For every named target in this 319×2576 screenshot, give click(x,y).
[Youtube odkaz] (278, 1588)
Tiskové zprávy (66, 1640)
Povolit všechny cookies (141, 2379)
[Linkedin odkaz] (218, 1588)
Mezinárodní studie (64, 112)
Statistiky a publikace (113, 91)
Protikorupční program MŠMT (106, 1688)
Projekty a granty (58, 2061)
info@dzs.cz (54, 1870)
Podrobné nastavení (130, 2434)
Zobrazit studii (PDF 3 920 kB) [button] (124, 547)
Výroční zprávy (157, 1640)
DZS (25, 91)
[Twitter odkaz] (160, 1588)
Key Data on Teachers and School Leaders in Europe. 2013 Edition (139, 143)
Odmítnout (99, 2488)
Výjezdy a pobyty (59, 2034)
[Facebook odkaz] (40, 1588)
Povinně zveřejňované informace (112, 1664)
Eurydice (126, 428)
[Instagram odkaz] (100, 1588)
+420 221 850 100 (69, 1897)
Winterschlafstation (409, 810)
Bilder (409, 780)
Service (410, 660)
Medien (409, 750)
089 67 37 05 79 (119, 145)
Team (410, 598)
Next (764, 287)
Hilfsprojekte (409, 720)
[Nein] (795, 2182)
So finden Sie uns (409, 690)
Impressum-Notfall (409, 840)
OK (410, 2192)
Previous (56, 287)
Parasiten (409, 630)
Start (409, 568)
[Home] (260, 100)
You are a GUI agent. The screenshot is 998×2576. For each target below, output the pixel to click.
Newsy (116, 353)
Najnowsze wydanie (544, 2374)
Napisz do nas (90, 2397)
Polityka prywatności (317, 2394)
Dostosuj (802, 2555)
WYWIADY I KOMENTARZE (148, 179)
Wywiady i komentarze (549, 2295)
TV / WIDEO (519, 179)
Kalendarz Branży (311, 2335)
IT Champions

-----

### WHAT IS REQUIRED
In full and word for word, give the listing above again.

### SOLUTION TO THIS PROBLEM
For every named target in this 319×2576 screenshot, give click(x,y).
[Youtube odkaz] (278, 1588)
Tiskové zprávy (66, 1640)
Povolit všechny cookies (141, 2379)
[Linkedin odkaz] (218, 1588)
Mezinárodní studie (64, 112)
Statistiky a publikace (113, 91)
Protikorupční program MŠMT (106, 1688)
Projekty a granty (58, 2061)
info@dzs.cz (54, 1870)
Podrobné nastavení (130, 2434)
Zobrazit studii (PDF 3 920 kB) [button] (124, 547)
Výroční zprávy (157, 1640)
DZS (25, 91)
[Twitter odkaz] (160, 1588)
Key Data on Teachers and School Leaders in Europe. 2013 Edition (139, 143)
Odmítnout (99, 2488)
Výjezdy a pobyty (59, 2034)
[Facebook odkaz] (40, 1588)
Povinně zveřejňované informace (112, 1664)
Eurydice (126, 428)
[Instagram odkaz] (100, 1588)
+420 221 850 100 (69, 1897)
Winterschlafstation (409, 810)
Bilder (409, 780)
Service (410, 660)
Medien (409, 750)
089 67 37 05 79 (119, 145)
Team (410, 598)
Next (764, 287)
Hilfsprojekte (409, 720)
[Nein] (795, 2182)
So finden Sie uns (409, 690)
Impressum-Notfall (409, 840)
OK (410, 2192)
Previous (56, 287)
Parasiten (409, 630)
Start (409, 568)
[Home] (260, 100)
You are a GUI agent. The screenshot is 998×2576. For each target below, output the pixel to click.
Newsy (116, 353)
Najnowsze wydanie (544, 2374)
Napisz do nas (90, 2397)
Polityka prywatności (317, 2394)
Dostosuj (802, 2555)
WYWIADY I KOMENTARZE (148, 179)
Wywiady i komentarze (549, 2295)
TV / WIDEO (519, 179)
Kalendarz Branży (311, 2335)
IT Champions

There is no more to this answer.